I remember when I was freshly viewing my twenties – all things were possible – or we were going to make them that way.  Sitting in a circle of Minnesota friends, gathered together solely for the purpose of what could be – we dreamed aloud. “We should live like the Europeans,” he said.  None of us had been anywhere, but we had seen it on screens, read it in books – this European lifestyle.  “Yes!” we all agreed.  Siestas and wine.  Meals so slow and so filled with family and friends.  Dark coffee and intelligent conversations.  Art and books and discussion.  Creations of why not now!  “Yes to it all.”  We raised our hands, and probably our glasses and smiled one collective smile and sigh.  A sigh that brought the realization, to us all, and so someone had to say it, what we were all thinking… “I guess we could do that here.”
I guess we could do that here.  Now.  In a pandemic world with no travel – we could travel.  We could open three jars of marmalade at breakfast, like they have in the hotels.  What were we waiting for?  Nothing could be wasted – if we enjoyed it.  We could wear clothes that begged to be photographed and smiles that did the same.  What are you saving that dress for?  It was meant to be worn.  Even if it’s only in your kitchen.  There is no only now – there is the KITCHEN.  My life will not be an unworn dress, an unplayed piano.  Yes, we are in different times, but our dreams can be the same.  Our kitchens can be hotel breakfasts.  Books can be read.  Art can be made.  Dresses worn and candles lit.  There is nothing to wait for.  And we can discuss and laugh and cry and be moved – for that is what travel is – being moved.  Today our hearts and minds and hopes and dreams can travel.  And yes, I believe we will all move about someday – and someday soon – but for now, we can’t give up our wanderings – because I guess, I know – we can do that here.  No passport required.  

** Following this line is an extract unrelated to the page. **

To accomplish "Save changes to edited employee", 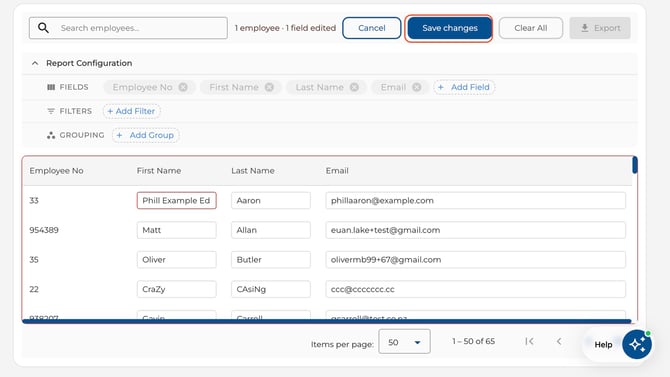I will pyautogui.click(x=449, y=28).
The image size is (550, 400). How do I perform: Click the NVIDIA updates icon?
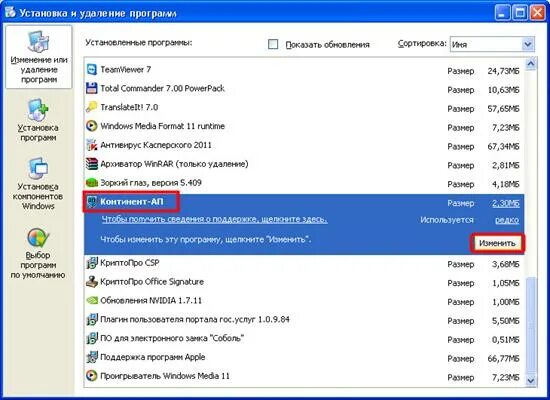92,301
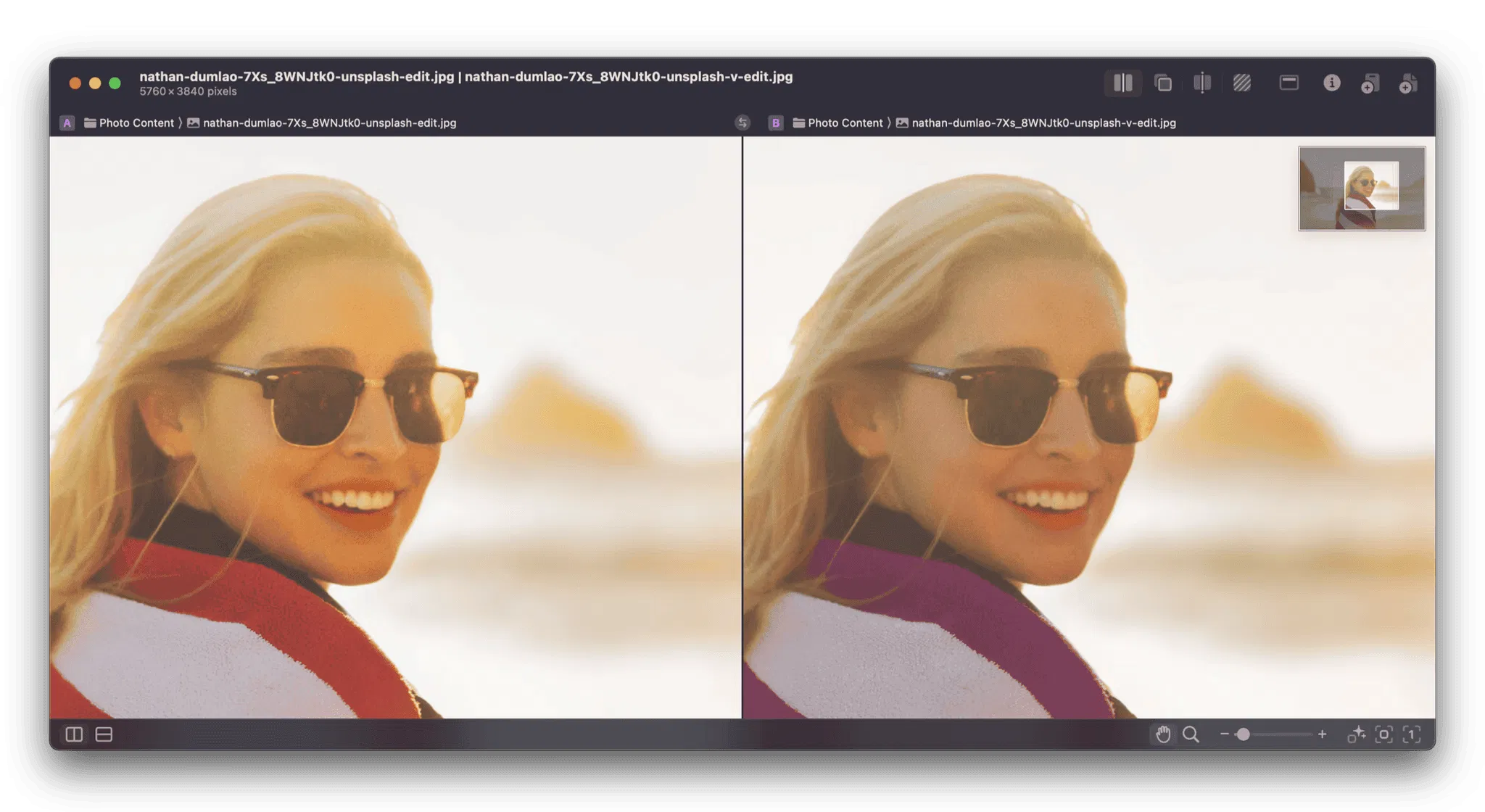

Someday I will write that book – or not – but I will never quit writing.  And I will tell you that I’m dressed all in purple for no reason, with new shoes as I write this.  We had croissants and homemade bread and jam and lattes for breakfast.  Multiple jars of jam are open and we are happy.  We are living.  I think of where I have been, come from, going to, and I am moved. I am moved to tears that laugh and drop in pools of waters splashed. I can do this here.  We can do this. Here.